The Role of Acetylation in Benzidine Metabolism and DNA Adduct Formation in Dog and Rat Liver

To determine whether benzidine is acetylated in dog, like rat, the metabolism of benzidine was assessed with dog and rat liver slices. Slices were incubated with 0.05 mM [³H]benzidine for 4 h. Media and cellular DNA were analyzed for acetylated benzidine metabolites and adducts. In rat, benzidine was rapidly converted to acetylated metabolites.
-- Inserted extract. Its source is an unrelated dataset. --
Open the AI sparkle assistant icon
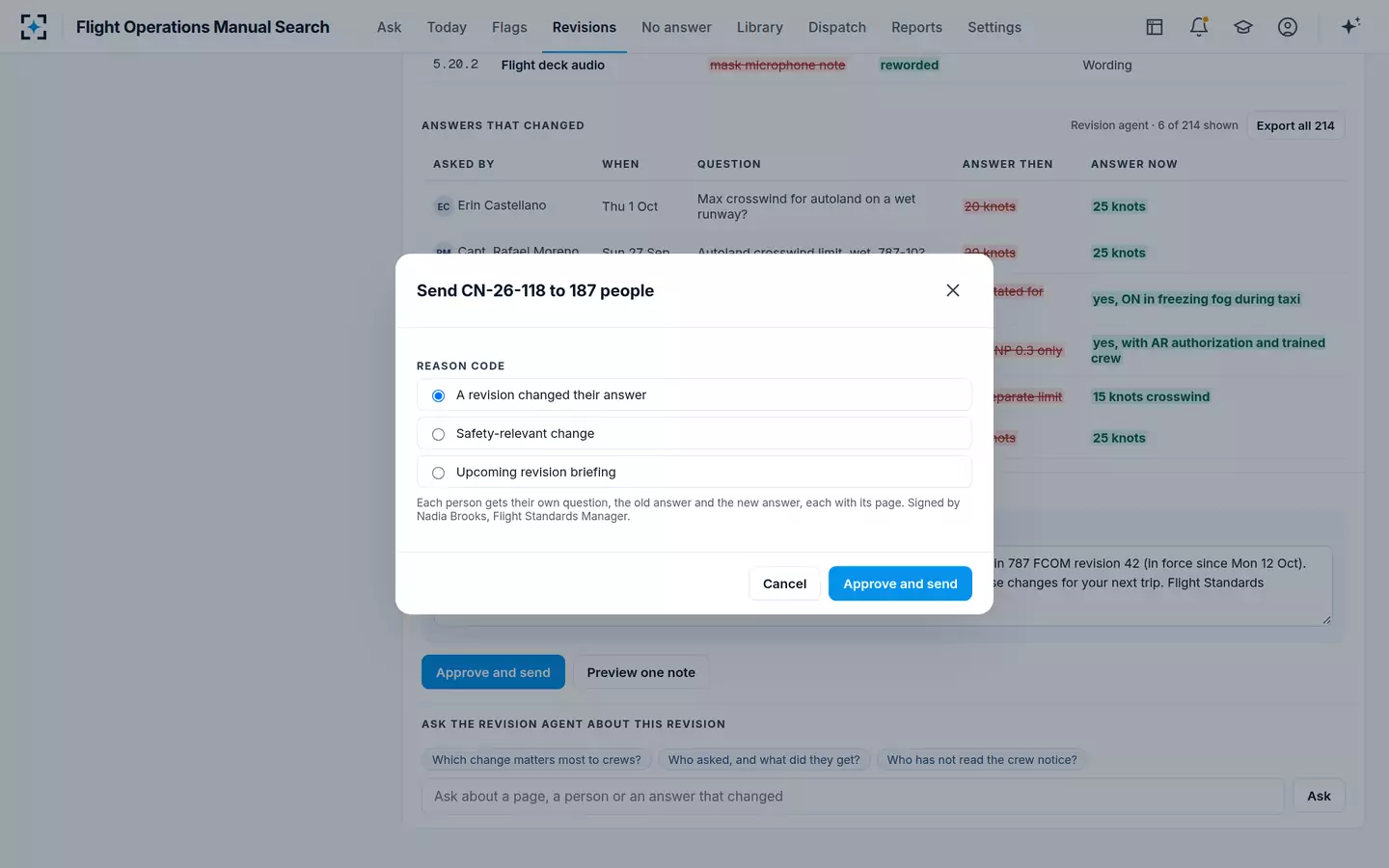The height and width of the screenshot is (868, 1389). [1350, 26]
At 1 h, benzidine, N-acetylbenzidine, and N,N'-diacetylbenzidine represented 5%, 23%, and 54%, respectively, of the total radioactivity in media. Within 2 h, 75% of the radioactivity was N,N' diacetylbenzidine. In dog, 45% of the radioactivity was present in metabolites more polar than benzidine by 4 h. No N-acetylated metabolites were observed in dog liver slice media. To identify acetylated benzidine DNA adducts, N-(deoxyguanosin-8-yl)-N,N'-diacetylbenzidine was prepared and identified by FAB MS. This nucleoside adduct was used to synthesize N-(deoxyguanosin-8-yl)-N-acetylbenzidine and N'-(deoxyguanosin-8-yl)-N-acetylbenzidine. Nucleoside adducts from slices incubated with [³H]benzidine were analyzed by HPLC. With this method of analysis, the ³H-material did not correlate with the synthetic adduct standards. To improve sensitivity and identify liver adducts, a ³²P-postlabeling method was developed. 2'-Deoxyguanosine 3'-monophosphate adduct standards of acetylated benzidine were prepared. ³²P-Postlabeling analysis demonstrated that rat liver contained only (N'-(3'-monophosphodeoxyguanosine-8-yl)-N-acetylbenzidine after a 1- or 4-h exposure to benzidine. In contrast, no acetylated adducts were detected in dog. Results indicate that dog is a nonacetylator with respect to benzidine. The availability of acetylated benzidine nucleotide standards allowed unambiguous identification of N'-(3'-monophosphodeoxyguanosin-8-yl)-N-acetylbenzidine as the adduct present in rat liver slices. These nucleotide adduct standards will be useful in subsequent studies in animals and human.